The Case for California to Engage in Grid Markets Across the West
California could expand its grid markets to other states across the Western United States, and find a home for gigawatts’ worth of solar and wind power that might otherwise be lost to curtailment. But it’s a tough political, economic and environmental balance to merge its green power goals with the brown power coming from states like Wyoming and Utah.
Even so, a coalition of environmentalists, Silicon Valley investors and green power companies is demanding that the California legislature take up the cause this year. In a Tuesday press conference, the group pointed to the news of possible multi-gigawatt solar curtailments this spring — and the Trump administration’s attack on federal climate regulation — as a spur to action.
“We’re seeing what I call a flashing light warning, with these increased curtailments,” Ralph Cavanagh, co-director of energy policy for the Natural Resources Defense Council, said in a Tuesday press conference. State grid operator CAISO said last month that it could need to curtail up to 8 gigawatts at a time of unneeded solar power onto the transmission system this spring, driven by “duck curve” imbalances between high solar generation and low energy demand.
Creating a regional grid market structure could let those excess gigawatts serve the needs of utilities hundreds or thousands of miles away, and create more than $1 billion annually by 2030 in lower energy costs for California, he said — largely by finding an outlet for renewable energy that might otherwise be lost.

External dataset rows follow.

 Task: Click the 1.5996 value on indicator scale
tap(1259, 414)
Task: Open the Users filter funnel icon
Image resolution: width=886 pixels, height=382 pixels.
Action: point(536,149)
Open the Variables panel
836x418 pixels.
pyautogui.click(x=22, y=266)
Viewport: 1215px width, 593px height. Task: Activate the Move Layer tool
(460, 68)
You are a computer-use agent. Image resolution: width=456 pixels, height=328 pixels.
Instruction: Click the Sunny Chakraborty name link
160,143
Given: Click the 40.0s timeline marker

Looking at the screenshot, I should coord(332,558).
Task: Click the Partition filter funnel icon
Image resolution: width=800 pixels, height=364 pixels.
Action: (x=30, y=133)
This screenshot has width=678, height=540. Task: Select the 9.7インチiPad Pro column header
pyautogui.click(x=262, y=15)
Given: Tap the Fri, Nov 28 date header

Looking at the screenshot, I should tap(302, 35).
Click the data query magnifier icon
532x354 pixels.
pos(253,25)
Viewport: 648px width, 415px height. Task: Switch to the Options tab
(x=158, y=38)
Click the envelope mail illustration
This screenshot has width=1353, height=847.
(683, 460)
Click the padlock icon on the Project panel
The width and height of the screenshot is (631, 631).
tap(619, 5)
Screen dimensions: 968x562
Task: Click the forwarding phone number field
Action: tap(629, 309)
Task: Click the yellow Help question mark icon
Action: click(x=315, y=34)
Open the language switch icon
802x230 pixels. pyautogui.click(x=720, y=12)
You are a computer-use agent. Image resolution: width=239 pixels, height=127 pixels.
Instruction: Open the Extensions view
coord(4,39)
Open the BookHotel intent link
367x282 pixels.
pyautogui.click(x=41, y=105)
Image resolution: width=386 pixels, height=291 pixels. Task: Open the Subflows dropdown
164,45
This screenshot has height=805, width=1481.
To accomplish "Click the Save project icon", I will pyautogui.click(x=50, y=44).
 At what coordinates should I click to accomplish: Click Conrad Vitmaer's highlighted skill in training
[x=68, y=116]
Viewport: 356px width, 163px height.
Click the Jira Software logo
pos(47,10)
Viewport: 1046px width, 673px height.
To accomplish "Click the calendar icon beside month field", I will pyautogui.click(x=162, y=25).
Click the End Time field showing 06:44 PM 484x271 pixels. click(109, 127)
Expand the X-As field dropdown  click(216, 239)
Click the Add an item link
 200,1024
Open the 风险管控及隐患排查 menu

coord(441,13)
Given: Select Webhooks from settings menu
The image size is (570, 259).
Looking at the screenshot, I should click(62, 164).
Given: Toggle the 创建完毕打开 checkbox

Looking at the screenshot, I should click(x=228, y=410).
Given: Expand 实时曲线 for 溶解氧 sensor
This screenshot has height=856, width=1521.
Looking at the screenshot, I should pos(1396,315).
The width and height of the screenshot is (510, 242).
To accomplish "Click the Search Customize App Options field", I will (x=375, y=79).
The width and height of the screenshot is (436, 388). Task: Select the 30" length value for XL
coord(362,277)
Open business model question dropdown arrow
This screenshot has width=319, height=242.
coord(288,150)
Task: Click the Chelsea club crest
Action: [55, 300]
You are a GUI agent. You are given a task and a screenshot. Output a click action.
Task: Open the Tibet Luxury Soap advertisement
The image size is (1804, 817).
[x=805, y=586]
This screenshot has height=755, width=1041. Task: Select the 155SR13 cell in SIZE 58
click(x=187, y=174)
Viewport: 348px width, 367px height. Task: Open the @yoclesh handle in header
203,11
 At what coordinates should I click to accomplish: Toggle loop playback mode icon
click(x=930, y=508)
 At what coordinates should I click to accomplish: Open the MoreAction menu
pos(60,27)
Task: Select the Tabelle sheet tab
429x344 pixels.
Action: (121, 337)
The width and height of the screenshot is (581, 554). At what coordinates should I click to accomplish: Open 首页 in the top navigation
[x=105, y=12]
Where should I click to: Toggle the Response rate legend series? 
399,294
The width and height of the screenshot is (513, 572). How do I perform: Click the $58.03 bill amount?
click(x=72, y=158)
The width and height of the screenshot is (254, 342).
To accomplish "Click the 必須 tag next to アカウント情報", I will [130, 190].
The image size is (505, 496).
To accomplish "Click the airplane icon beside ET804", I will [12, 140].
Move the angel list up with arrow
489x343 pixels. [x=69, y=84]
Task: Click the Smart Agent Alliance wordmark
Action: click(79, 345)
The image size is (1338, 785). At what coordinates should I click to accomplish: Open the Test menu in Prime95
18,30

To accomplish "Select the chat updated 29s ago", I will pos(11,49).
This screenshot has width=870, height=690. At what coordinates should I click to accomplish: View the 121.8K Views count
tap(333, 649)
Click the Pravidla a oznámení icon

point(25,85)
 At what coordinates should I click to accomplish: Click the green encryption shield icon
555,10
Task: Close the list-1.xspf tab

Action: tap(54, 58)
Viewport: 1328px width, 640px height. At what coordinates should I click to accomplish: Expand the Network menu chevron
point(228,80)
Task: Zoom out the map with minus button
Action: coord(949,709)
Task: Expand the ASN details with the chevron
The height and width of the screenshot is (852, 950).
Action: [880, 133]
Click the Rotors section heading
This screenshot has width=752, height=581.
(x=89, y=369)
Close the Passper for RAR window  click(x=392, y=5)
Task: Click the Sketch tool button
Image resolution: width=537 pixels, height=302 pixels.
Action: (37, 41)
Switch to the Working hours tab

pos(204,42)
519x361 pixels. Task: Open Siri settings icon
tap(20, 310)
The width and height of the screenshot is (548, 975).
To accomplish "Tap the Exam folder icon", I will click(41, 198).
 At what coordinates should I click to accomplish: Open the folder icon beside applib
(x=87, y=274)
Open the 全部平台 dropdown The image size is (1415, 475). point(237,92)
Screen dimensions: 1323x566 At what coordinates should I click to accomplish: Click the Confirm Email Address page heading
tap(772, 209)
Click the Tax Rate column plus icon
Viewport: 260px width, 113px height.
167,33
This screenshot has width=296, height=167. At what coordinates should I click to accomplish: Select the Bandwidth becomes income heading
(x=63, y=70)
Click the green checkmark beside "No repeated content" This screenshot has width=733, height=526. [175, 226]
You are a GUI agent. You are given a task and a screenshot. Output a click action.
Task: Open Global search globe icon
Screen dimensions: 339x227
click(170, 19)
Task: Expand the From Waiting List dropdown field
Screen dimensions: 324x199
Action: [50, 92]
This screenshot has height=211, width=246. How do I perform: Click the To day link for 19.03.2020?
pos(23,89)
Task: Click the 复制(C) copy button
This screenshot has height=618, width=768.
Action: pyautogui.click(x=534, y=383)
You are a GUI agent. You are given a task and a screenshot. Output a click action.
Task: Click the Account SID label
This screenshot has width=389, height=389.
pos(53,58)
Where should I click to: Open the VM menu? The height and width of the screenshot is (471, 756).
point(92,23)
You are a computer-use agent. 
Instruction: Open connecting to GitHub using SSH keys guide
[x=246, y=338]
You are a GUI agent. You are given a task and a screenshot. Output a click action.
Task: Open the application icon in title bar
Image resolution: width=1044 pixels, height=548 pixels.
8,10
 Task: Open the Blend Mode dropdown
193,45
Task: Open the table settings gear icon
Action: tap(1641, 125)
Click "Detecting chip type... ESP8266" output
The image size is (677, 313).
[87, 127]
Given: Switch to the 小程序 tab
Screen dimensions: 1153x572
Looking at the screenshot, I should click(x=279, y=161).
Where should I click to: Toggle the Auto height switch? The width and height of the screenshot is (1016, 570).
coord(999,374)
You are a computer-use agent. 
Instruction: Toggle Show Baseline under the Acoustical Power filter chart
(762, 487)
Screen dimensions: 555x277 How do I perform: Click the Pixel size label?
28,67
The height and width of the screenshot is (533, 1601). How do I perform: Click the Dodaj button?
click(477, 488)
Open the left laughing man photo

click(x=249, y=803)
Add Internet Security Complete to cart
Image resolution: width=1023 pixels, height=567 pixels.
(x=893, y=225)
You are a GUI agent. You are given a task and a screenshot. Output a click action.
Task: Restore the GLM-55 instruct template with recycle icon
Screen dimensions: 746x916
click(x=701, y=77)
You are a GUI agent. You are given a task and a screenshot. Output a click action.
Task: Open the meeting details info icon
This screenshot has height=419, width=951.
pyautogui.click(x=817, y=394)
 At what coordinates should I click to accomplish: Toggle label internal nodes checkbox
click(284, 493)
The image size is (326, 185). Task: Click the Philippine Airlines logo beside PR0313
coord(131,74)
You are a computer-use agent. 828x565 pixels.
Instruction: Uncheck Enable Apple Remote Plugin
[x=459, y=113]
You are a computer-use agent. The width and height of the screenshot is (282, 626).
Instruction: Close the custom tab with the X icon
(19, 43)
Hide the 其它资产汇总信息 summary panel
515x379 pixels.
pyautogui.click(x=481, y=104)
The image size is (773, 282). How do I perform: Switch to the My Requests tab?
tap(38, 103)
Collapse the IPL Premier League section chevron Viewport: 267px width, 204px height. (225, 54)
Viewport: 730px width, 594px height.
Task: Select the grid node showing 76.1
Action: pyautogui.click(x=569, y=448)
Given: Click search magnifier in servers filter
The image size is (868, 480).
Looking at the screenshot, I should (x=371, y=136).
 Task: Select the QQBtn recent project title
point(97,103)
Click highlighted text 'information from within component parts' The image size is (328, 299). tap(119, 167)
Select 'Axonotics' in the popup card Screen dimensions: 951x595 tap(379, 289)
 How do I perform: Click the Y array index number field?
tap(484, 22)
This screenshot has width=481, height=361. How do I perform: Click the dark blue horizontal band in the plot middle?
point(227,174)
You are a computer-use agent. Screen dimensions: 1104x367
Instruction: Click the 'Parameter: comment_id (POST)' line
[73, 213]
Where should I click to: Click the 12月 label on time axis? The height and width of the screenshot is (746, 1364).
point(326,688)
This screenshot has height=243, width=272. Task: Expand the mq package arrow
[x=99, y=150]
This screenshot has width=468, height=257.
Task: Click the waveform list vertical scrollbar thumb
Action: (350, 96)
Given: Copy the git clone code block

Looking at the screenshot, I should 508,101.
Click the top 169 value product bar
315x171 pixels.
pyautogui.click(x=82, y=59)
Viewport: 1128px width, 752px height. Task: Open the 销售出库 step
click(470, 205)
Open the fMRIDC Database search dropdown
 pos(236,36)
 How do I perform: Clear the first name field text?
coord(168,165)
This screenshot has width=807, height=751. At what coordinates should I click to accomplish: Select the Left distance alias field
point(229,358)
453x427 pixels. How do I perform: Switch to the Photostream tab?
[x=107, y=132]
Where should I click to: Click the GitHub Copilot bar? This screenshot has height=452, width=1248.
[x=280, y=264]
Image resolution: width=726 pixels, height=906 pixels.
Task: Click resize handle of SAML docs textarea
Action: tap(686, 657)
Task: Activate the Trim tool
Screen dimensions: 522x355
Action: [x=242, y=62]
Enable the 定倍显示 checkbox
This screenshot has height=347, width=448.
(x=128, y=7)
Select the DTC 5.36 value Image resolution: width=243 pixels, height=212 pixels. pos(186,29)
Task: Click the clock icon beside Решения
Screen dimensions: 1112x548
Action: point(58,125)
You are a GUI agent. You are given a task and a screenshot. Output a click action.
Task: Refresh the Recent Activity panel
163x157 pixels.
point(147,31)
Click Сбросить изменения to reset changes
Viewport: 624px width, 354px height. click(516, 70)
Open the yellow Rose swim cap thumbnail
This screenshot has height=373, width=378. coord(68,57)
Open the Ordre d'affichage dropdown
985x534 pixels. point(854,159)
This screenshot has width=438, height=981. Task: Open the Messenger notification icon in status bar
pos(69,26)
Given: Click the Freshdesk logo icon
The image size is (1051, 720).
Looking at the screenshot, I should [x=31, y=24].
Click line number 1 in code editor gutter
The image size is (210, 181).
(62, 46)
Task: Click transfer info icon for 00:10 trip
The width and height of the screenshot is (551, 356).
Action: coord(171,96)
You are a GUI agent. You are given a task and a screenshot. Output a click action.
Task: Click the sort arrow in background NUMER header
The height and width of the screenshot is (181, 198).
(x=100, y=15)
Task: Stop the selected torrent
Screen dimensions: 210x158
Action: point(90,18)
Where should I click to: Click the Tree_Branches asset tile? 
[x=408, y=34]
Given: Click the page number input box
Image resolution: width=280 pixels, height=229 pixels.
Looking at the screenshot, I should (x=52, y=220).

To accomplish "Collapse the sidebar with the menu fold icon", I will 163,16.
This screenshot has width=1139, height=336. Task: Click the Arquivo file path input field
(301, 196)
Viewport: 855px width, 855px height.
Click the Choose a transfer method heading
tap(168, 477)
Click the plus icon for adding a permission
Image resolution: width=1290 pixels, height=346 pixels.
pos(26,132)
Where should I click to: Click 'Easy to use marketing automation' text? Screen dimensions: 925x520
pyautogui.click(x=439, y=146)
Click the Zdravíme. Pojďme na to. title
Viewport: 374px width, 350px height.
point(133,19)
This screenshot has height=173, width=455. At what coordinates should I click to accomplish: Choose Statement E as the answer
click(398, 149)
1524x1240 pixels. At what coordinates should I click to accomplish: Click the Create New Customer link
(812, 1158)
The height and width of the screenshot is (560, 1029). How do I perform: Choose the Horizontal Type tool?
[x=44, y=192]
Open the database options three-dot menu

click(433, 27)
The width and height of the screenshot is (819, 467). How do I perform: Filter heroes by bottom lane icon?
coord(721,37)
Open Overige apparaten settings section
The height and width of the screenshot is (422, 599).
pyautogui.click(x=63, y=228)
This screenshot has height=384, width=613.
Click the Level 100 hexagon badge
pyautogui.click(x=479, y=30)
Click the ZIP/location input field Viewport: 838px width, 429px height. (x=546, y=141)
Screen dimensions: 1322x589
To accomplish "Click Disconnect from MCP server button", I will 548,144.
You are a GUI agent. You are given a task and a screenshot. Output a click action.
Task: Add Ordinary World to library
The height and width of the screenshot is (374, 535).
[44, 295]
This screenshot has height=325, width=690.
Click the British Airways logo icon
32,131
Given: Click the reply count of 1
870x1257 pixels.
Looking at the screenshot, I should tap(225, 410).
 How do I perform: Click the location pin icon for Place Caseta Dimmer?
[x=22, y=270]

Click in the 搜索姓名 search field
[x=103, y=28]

Tuesday’s press event marks the start of an advocacy effort to get California lawmakers to pass a law giving CAISO the authority to create an independent board, open to any Western utilities within the 38 separate “balancing authorities” west of the Rockies, Cavanagh said.
An independent board has been a key sticking point in negotiations between California and would-be partners, such as Rocky Mountain state utility PacifiCorp. The five-state utility, owned by Warren Buffett’s Berkshire Hathaway, has said it won’t go forward with a shared balancing authority unless it’s led by a board with a governance structure independent of CAISO, and authorized to serve as a regional organization.
Today, these largely utility-run pockets of generation and transmission exchange energy through bilateral agreements — a far less efficient way of aligning grid needs than the interstate transmission grid markets run by ISOs and RTOs in the Midwest and Eastern U.S. A CAISO report found that implementing a regional energy market with PacifiCorp alone could reduce power-related carbon emissions by about 12 million tons by 2030, and save California ratepayers up to $894 million, with some $691 million of that attributable to regional renewable procurement savings.
There’s certainly value to utilities in joining a regional grid that offers the opportunity to buy and sell energy based on day-ahead markets. At the same time, Cavanagh said, “It’s important to state that all Western states and California will retain their policy-making power. We’re not singling out anyone or excluding anyone. The more, the merrier.”
The idea of giving coal-heavy utilities like PacifiCorp a say in how a regional Western grid develops is worrisome to some. The Sierra Club has opposed the current plan on the grounds that it could allow coal-fired power plants to sell power and remain operational longer, adding to overall carbon emissions.
This confluence of conflicts led to California Gov. Jerry Brown postponing the interstate grid effort during last year’s legislative session. In recent months, Rocky Mountain states have been balking at the idea of giving California more control over their energy policies, the Salt Lake Tribune reported in January.
But NRDC’s Cavanagh argued Tuesday that the benefits of opening markets to cheap and plentiful renewable energy outweigh the potential for extending the life of coal power plants. It’s also an important way to help California achieve its renewable portfolio standard, which calls for 50 percent renewables by 2030, he said.
“We do have to have a broader market to expand here in California, and if we don’t have a broader market, it’s going to be very difficult to move it forward,” said Jan Smutny-Jones, CEO of the Independent Energy Producers Association, a trade association for power project developers representing about one-third of the state’s installed generation capacity.
A slow march from energy imbalance markets to regional balancing authority
CAISO is already operating some interstate energy markets. Since 2014, its Energy Imbalance Market, or EIM, has linked the state’s grid with a growing list of transmission utilities, starting with PacifiCorp and its grid covering much of Utah, Wyoming, southern Idaho and the California-Oregon border region, and expanding to Nevada utility NV Energy, Arizona Public Service, and Seattle City Light and Puget Sound Energy in Washington state. Portland General Electric and Idaho Power are slated to join in the next 12 months, and others are in discussions, CAISO spokesperson Steven Greenlee said in an interview last week.
But the EIM has its limits. Specifically, it allows participants to trade energy in 5-minute increments, to fill in for the “final few megawatts of power to satisfy demand within the hour it’s needed,” according to CAISO’s EIM website. That’s a relatively thin slice of the total energy balancing demands faced by the Western grid, and it requires a higher level of sophistication from the generators of demand-side resources that would bid into it.